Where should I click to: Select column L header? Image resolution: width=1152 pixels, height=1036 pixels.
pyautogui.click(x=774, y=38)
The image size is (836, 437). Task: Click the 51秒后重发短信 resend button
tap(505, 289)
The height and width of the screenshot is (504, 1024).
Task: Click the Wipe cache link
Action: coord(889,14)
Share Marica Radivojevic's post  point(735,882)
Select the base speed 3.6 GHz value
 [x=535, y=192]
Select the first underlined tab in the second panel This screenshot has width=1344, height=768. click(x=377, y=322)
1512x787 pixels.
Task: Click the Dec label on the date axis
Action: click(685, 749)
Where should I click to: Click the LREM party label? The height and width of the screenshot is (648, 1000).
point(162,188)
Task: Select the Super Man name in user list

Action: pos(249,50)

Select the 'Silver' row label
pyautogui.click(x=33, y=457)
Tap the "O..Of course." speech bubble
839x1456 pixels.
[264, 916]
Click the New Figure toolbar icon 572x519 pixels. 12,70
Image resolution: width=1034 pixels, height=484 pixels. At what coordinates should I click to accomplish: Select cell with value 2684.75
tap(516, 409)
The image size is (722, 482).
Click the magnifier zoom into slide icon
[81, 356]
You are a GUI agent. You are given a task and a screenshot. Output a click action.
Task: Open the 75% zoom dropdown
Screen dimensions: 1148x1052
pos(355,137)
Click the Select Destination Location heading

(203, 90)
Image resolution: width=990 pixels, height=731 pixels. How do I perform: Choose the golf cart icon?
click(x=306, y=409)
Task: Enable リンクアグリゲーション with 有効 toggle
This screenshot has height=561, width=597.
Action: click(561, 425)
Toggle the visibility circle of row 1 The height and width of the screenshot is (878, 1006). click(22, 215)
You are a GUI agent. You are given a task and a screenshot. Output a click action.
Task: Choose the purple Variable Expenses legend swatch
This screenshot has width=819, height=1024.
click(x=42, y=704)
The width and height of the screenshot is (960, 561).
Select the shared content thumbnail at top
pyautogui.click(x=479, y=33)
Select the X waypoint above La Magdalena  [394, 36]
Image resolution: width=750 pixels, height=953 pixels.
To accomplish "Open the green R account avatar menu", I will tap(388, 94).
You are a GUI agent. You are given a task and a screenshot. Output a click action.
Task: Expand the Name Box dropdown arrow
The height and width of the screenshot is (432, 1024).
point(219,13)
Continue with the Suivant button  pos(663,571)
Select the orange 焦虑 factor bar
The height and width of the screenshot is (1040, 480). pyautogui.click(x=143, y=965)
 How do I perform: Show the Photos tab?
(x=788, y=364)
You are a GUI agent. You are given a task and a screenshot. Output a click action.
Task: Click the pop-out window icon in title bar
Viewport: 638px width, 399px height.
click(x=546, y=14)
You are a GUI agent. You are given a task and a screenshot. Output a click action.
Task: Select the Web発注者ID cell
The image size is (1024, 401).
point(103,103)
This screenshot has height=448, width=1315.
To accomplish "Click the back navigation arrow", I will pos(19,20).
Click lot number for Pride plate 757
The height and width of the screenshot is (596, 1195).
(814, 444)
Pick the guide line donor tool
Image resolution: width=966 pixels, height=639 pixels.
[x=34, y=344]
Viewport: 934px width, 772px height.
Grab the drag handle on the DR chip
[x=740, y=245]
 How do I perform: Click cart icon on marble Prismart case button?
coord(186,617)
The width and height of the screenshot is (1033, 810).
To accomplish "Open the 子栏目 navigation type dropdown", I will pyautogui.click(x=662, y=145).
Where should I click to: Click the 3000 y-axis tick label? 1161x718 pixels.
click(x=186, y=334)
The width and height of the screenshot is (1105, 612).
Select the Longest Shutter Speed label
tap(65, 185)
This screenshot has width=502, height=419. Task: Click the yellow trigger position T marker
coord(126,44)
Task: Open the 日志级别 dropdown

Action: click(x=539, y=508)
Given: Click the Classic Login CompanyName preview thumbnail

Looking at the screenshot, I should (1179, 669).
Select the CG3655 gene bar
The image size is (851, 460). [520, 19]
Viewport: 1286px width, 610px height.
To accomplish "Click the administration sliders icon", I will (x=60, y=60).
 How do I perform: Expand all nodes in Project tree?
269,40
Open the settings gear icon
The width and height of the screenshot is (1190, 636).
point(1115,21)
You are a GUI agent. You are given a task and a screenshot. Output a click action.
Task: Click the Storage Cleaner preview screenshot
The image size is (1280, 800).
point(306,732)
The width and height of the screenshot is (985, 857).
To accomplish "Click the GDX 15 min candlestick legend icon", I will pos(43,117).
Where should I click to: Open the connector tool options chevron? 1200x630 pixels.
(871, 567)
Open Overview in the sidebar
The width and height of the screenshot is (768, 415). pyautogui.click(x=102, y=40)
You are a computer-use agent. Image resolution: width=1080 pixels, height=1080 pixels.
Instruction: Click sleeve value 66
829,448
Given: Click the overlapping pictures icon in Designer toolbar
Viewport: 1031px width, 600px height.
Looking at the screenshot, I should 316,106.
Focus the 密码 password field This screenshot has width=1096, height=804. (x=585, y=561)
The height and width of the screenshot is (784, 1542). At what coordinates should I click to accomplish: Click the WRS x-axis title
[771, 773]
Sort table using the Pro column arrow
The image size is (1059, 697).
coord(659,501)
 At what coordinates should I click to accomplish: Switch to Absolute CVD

====

• Work item:
Copy every line from the material in which the word "legend" can be found.

• Answer to this exercise:
Task: Choose the purple Variable Expenses legend swatch
To accomplish "Click the GDX 15 min candlestick legend icon", I will pos(43,117).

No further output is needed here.